WORK ORDER » Exactly and only the lines from the line holding "Task: Collapse the VRayDirt" to the end of the records should be reproduced. Leave pictures out.

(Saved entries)
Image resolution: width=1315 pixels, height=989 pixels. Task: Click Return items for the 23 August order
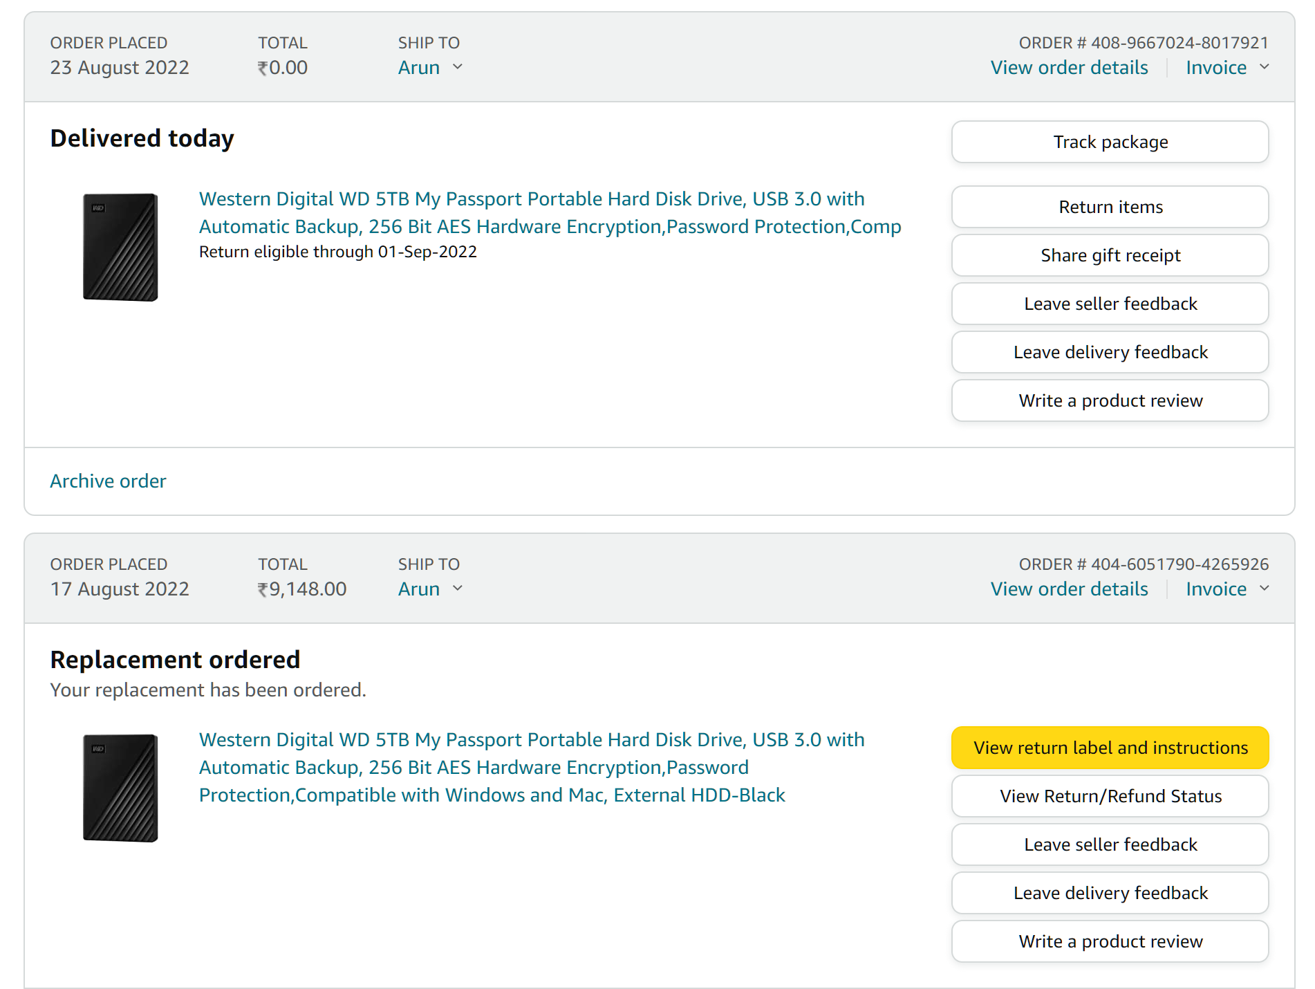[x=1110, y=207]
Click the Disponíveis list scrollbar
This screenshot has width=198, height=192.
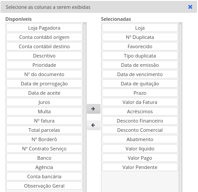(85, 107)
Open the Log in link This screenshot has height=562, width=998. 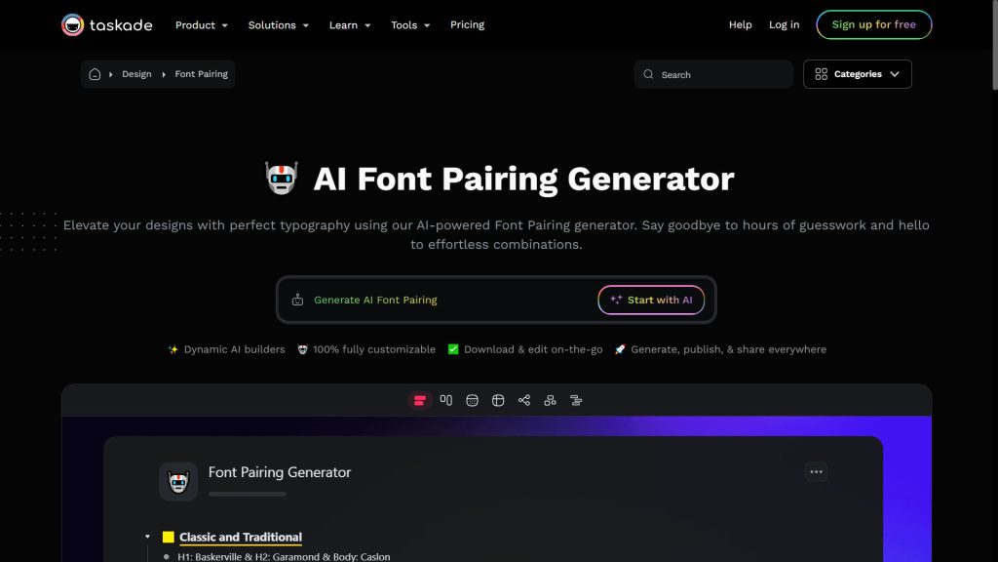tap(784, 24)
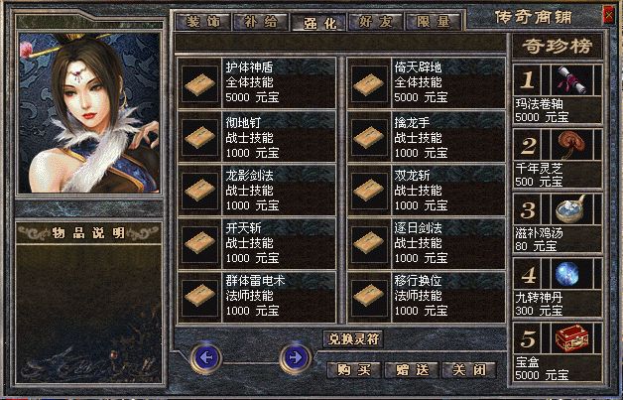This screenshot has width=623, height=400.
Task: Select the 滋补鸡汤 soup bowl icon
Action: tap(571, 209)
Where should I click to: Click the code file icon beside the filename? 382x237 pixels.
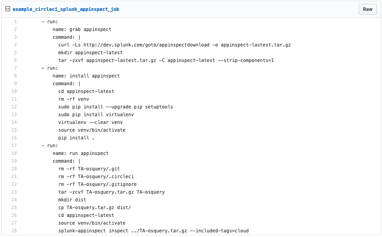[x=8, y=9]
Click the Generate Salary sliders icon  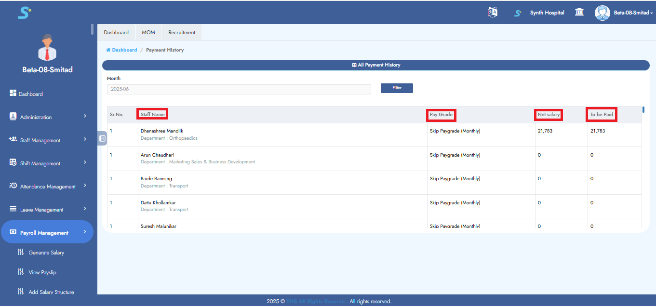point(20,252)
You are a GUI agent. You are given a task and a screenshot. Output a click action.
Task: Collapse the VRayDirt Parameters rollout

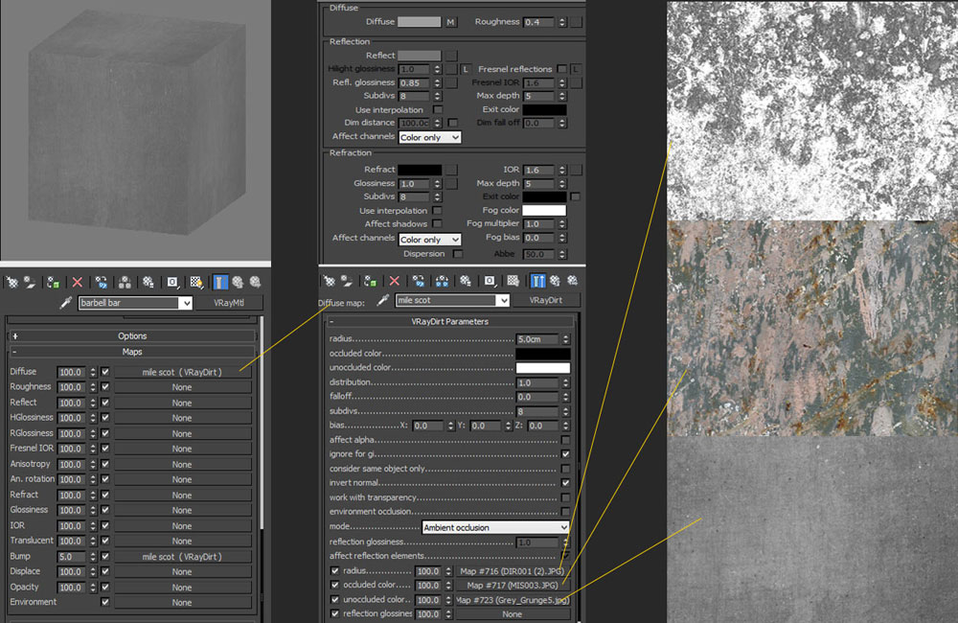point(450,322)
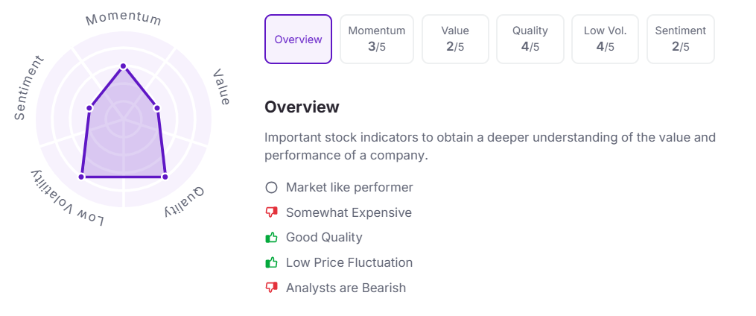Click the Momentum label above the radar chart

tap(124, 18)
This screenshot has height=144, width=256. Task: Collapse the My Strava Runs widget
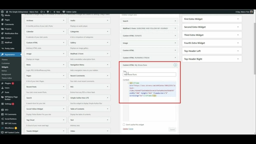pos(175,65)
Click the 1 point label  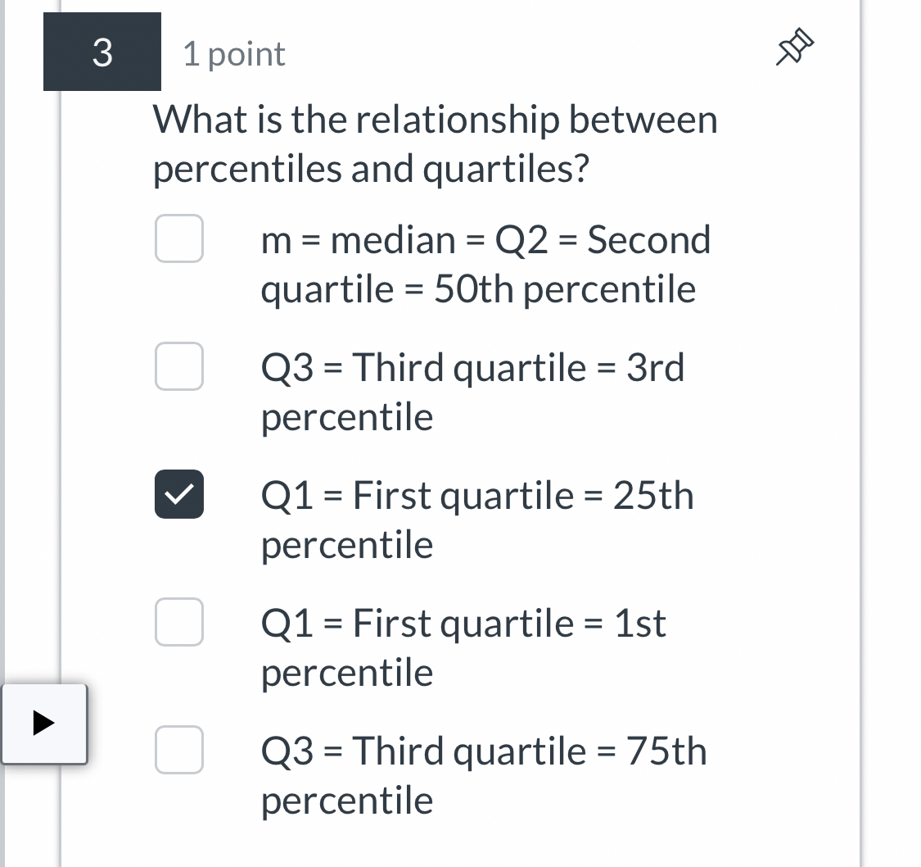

WRITTEN RESPONSE »
Task: Collapse the VRayDirt Parameters rollout

point(450,322)
Click the Momentum label above the radar chart

tap(124, 18)
This screenshot has height=144, width=256. Task: Collapse the My Strava Runs widget
pos(175,65)
Click the 1 point label  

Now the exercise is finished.